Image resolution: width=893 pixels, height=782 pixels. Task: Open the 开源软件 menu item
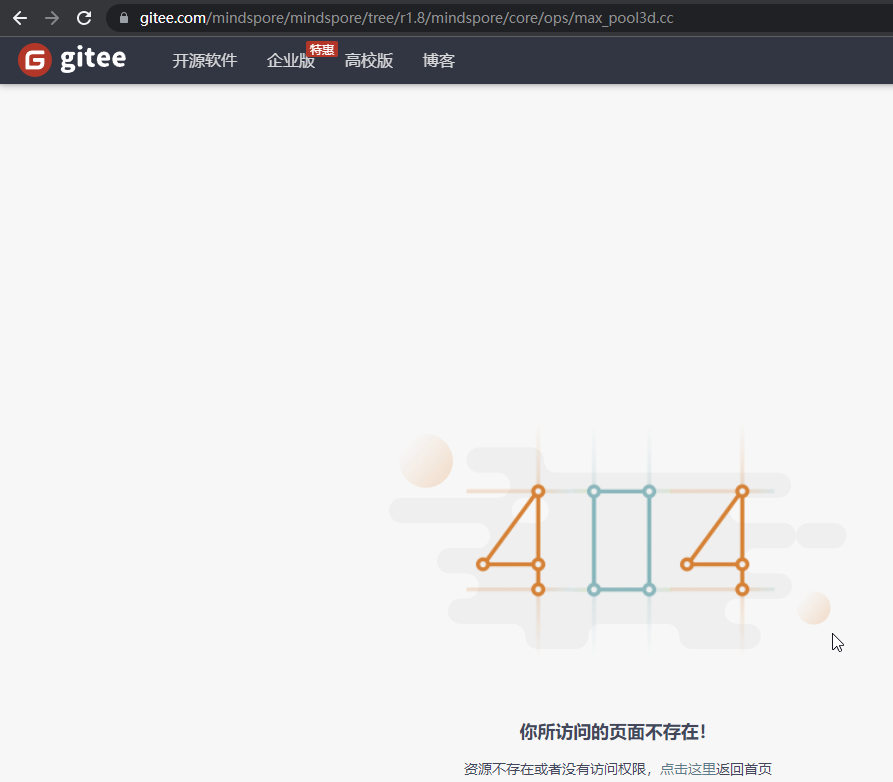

************

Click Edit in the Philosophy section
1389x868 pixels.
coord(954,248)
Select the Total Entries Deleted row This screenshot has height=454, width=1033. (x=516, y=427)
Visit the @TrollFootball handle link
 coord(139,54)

************

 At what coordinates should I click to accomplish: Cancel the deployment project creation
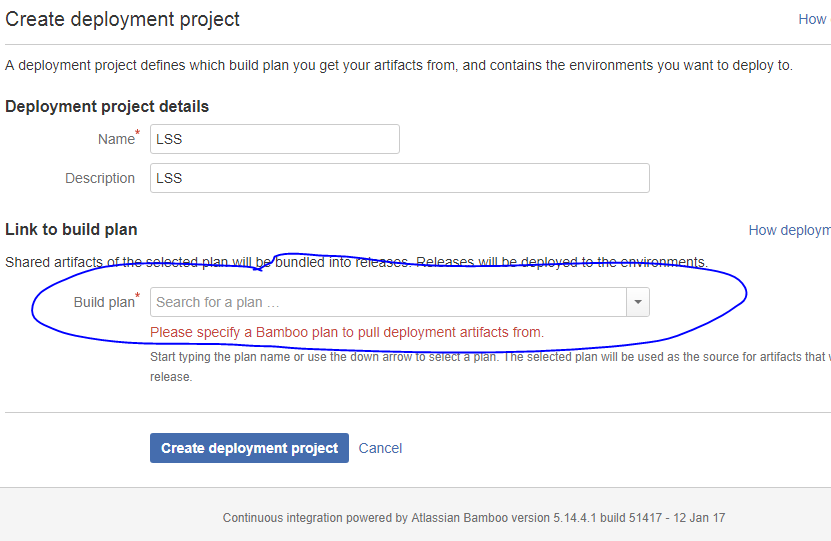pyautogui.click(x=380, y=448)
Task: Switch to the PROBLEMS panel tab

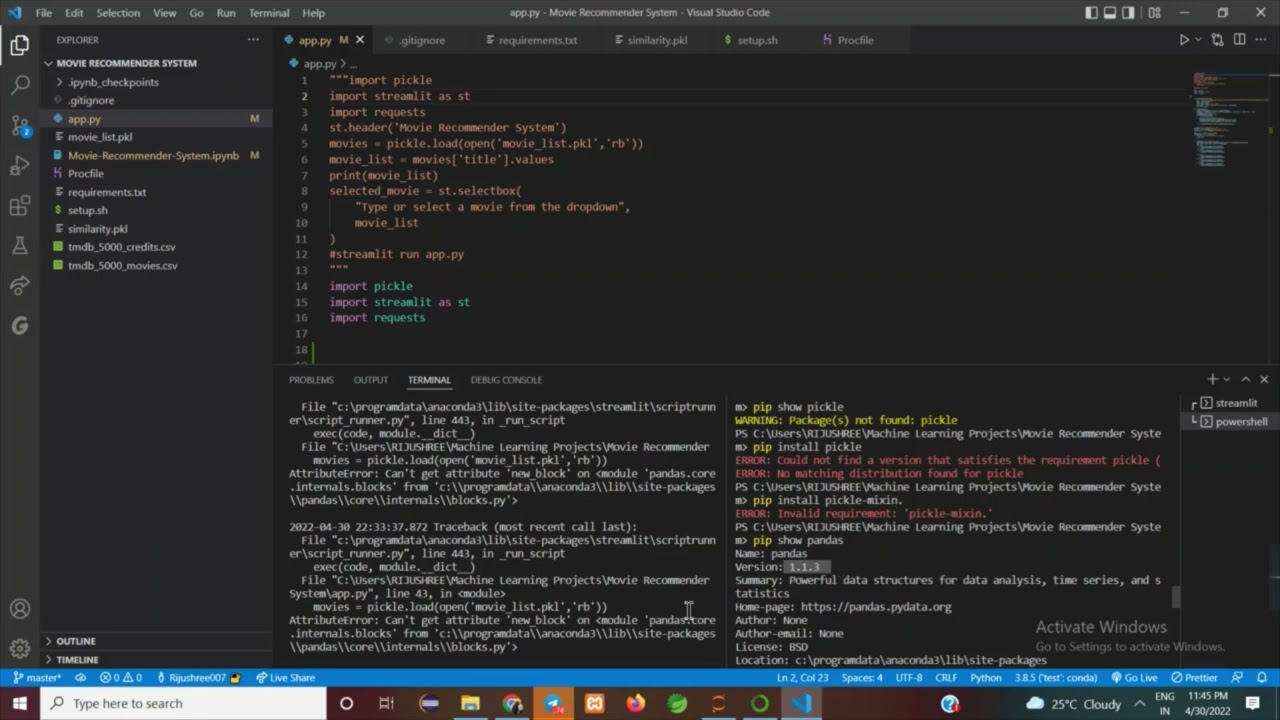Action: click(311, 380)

************

Problem requirements -> Show every line from the entries above in which "height" appears.

Response to this exercise ->
Image resolution: width=893 pixels, height=782 pixels. Task: Open the 开源软件 menu item
Select the Total Entries Deleted row This screenshot has height=454, width=1033. (x=516, y=427)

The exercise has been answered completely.